[Task item]
Transcribe, word for word, every record in the data below.

[Data for processing]

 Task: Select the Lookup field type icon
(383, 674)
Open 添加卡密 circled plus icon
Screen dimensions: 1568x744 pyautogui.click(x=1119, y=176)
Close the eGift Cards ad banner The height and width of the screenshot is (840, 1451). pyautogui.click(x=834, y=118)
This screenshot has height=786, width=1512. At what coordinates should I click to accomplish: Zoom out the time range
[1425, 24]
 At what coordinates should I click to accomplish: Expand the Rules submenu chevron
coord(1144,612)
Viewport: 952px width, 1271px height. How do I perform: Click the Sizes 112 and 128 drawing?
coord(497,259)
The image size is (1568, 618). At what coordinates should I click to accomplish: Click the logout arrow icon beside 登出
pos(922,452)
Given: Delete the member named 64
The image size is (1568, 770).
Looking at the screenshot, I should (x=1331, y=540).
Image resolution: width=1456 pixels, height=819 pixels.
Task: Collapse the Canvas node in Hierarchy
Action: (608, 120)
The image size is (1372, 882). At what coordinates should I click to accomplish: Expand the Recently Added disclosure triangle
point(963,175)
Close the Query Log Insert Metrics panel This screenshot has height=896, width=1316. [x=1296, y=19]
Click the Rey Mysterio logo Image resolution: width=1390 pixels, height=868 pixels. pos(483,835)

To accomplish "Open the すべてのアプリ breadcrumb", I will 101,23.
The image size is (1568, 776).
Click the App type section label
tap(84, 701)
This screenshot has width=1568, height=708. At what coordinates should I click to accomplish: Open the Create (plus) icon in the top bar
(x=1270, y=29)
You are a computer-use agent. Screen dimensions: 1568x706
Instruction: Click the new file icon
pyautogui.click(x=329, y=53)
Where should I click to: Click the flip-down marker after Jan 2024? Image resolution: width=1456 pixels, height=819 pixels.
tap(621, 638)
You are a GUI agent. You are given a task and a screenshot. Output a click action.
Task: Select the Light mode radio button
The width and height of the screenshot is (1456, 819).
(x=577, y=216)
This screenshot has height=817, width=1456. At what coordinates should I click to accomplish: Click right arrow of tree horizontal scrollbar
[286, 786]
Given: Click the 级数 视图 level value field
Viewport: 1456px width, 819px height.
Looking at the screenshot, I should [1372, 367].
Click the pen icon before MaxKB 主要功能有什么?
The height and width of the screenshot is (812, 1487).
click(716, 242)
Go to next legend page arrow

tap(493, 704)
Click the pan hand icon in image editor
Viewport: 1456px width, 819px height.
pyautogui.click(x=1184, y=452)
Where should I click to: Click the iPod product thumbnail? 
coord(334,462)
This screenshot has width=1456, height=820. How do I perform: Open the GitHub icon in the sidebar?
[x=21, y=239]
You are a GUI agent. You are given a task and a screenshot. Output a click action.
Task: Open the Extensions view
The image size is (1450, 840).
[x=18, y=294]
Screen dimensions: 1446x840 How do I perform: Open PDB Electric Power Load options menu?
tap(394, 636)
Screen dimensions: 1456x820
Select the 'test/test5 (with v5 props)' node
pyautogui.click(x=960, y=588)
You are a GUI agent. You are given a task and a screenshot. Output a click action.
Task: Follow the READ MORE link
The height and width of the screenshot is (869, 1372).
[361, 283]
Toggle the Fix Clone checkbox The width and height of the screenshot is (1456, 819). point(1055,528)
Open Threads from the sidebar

[Result below]
 Task: Select the Lookup field type icon
(383, 674)
Open 添加卡密 circled plus icon
Screen dimensions: 1568x744 pyautogui.click(x=1119, y=176)
Close the eGift Cards ad banner The height and width of the screenshot is (840, 1451). pyautogui.click(x=834, y=118)
This screenshot has height=786, width=1512. At what coordinates should I click to accomplish: Zoom out the time range
[1425, 24]
 At what coordinates should I click to accomplish: Expand the Rules submenu chevron
coord(1144,612)
Viewport: 952px width, 1271px height. How do I perform: Click the Sizes 112 and 128 drawing?
coord(497,259)
The image size is (1568, 618). At what coordinates should I click to accomplish: Click the logout arrow icon beside 登出
pos(922,452)
Given: Delete the member named 64
The image size is (1568, 770).
Looking at the screenshot, I should (x=1331, y=540).
Image resolution: width=1456 pixels, height=819 pixels.
Task: Collapse the Canvas node in Hierarchy
Action: (608, 120)
The image size is (1372, 882). At what coordinates should I click to accomplish: Expand the Recently Added disclosure triangle
point(963,175)
Close the Query Log Insert Metrics panel This screenshot has height=896, width=1316. [x=1296, y=19]
Click the Rey Mysterio logo Image resolution: width=1390 pixels, height=868 pixels. pos(483,835)

To accomplish "Open the すべてのアプリ breadcrumb", I will 101,23.
The image size is (1568, 776).
Click the App type section label
tap(84, 701)
This screenshot has width=1568, height=708. At what coordinates should I click to accomplish: Open the Create (plus) icon in the top bar
(x=1270, y=29)
You are a computer-use agent. Screen dimensions: 1568x706
Instruction: Click the new file icon
pyautogui.click(x=329, y=53)
Where should I click to: Click the flip-down marker after Jan 2024? Image resolution: width=1456 pixels, height=819 pixels.
tap(621, 638)
You are a GUI agent. You are given a task and a screenshot. Output a click action.
Task: Select the Light mode radio button
The width and height of the screenshot is (1456, 819).
(x=577, y=216)
This screenshot has height=817, width=1456. At what coordinates should I click to accomplish: Click right arrow of tree horizontal scrollbar
[286, 786]
Given: Click the 级数 视图 level value field
Viewport: 1456px width, 819px height.
Looking at the screenshot, I should [1372, 367].
Click the pen icon before MaxKB 主要功能有什么?
The height and width of the screenshot is (812, 1487).
click(716, 242)
Go to next legend page arrow

tap(493, 704)
Click the pan hand icon in image editor
Viewport: 1456px width, 819px height.
pyautogui.click(x=1184, y=452)
Where should I click to: Click the iPod product thumbnail? 
coord(334,462)
This screenshot has width=1456, height=820. How do I perform: Open the GitHub icon in the sidebar?
[x=21, y=239]
You are a GUI agent. You are given a task and a screenshot. Output a click action.
Task: Open the Extensions view
The image size is (1450, 840).
[x=18, y=294]
Screen dimensions: 1446x840 How do I perform: Open PDB Electric Power Load options menu?
tap(394, 636)
Screen dimensions: 1456x820
Select the 'test/test5 (with v5 props)' node
pyautogui.click(x=960, y=588)
You are a GUI agent. You are given a task and a screenshot. Output a click action.
Task: Follow the READ MORE link
The height and width of the screenshot is (869, 1372).
[361, 283]
Toggle the Fix Clone checkbox The width and height of the screenshot is (1456, 819). point(1055,528)
Open Threads from the sidebar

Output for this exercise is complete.